The first half typically accounts for only about 40% of annual revenue. In the 12 months ended June 30, 2006, revenue rose by 9% to £95.1m and, on an adjusted basis, operating profit rose by 21% to £9.3m and pre-tax profit by 22% to £6.9m–slightly ahead of internal expectations.
The results from the International Co-Edition Book Publishing segment were very strong. Revenue increased by 4% to £13.2m, but operating profit soared by 140%, as almost all units performed more strongly than in 2005.
Revenue for the Publishing segment, in contrast, slipped by 2% to £25.1m, reflecting sluggish sales in the US, and a disposal of some magazines in the UK. Operating income declined by a more substantial 24%. The results were mixed, but the indicators were generally positive.
During the period, Quarto was very involved in seeking acquisition opportunities and the Board is hopeful that Quarto shall not end the year without closing another substantial transaction.
Quarto has increased its target operating margin for both the Group and the Publishing segment to 12.5% from 10%, Co-Edition remaining on 15%.
Laurence F Orbach, Chairman & Chief Executive, remarked on prospects “The good first-half results cannot hide the fact that market conditions have become more challenging in many of our markets. At this point, it’s hard to tell if the slowdown in the housing market in the United States will affect the sales of our home improvement and lifestyle books.
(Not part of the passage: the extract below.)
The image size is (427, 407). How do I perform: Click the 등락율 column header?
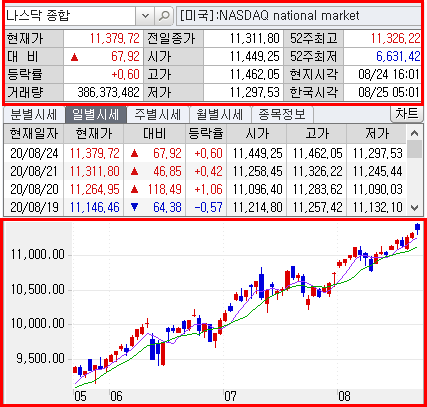click(206, 134)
The evidence isn’t suggesting this currently but, in these categories, as in others, and whether we are selling our co-edition books to licensees, or our published titles to bookstores and other retailers, ultimately, the consumer is our main customer and, although our ranges of titles focus on areas of practical need, passion, and enthusiasm, we cannot expect to be immune from the flatter retail markets in several of our major geographies.
He added that The United States market is still our single largest market, responsible for about half of our revenue; a slowing economy there, and the weakening dollar, give pause for some concern. By the same token, we should not overstate the difficulties. Books remain, in the scheme of things, fairly inexpensive purchases, and have traditionally done well in less buoyant economic times.
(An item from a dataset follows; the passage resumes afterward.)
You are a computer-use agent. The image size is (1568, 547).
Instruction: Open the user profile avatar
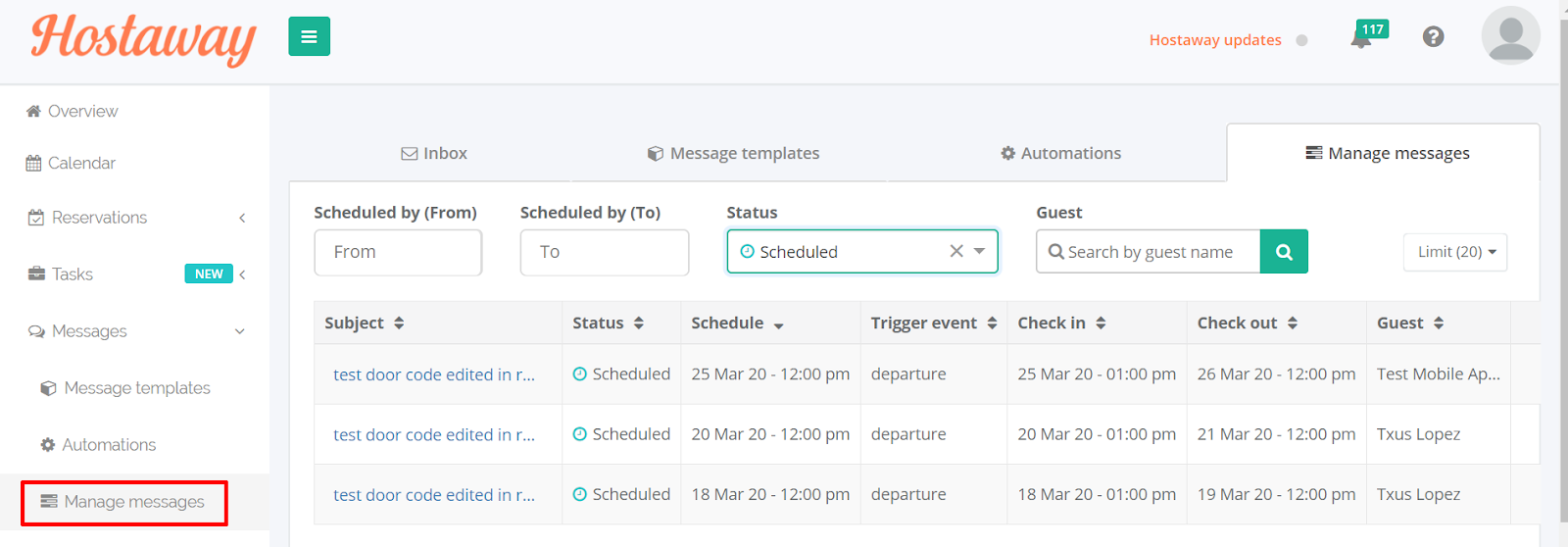click(x=1510, y=35)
For the balance of this year we are rolling out substantial programs of new titles which will, in turn, provide the recurring reprint revenues that are the backbone of the group’s business. As mentioned above, because we expense the development costs of our new co-edition titles at the time of the first printing, and will be producing a larger than usual number of new titles in the second half of the year, we cannot expect to continue the first half’s excellent overall results, but remain confident that, barring major external developments, Quarto’s 2006 results should meet our expectations.”
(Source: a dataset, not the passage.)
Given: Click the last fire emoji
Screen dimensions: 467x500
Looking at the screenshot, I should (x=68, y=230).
Quarto is an international book producer and publisher with two principal strands of activity: it publishes, under imprints owned by the Group, books and art prints in the US, the UK, and Australia; and it creates books that are licensed to other publishers for publication under their own imprints in many languages around the world.
In 2005, Quarto increased adjusted pre-tax profit by 12% to £6.6m and reported adjusted diluted earnings per share of 20.8p (21.5p at constant tax rates, which would have represented a seventh successive annual increase).